* WHAT IS REQUIRED:
Please render the records starting with the line that contains "You are a GUI" and going on through the line that contains "click(297, 488)" as a two-column CSV with the headers instruction and response, one row per record, each value in a single quoted field with line breaks changed to spaces. Leave the pictures out.

* DATA FOR THIS EXERCISE:
_ _ _ _

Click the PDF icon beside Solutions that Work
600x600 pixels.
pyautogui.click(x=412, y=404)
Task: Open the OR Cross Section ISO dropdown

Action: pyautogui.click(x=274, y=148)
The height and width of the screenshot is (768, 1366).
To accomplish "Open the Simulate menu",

_ _ _ _

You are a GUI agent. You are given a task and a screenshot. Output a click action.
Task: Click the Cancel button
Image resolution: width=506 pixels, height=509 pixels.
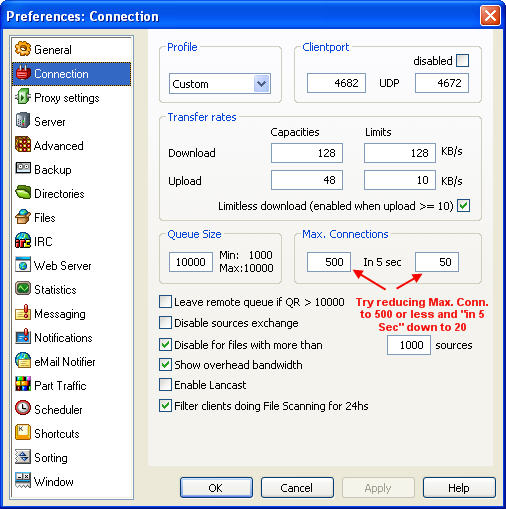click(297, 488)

_ _ _ _

* FINISHED EXERCISE:
instruction,response
"You are a GUI agent. You are given a task and a screenshot. Output a click action. Task: Click the Cancel button Image resolution: width=506 pixels, height=509 pixels.","click(297, 488)"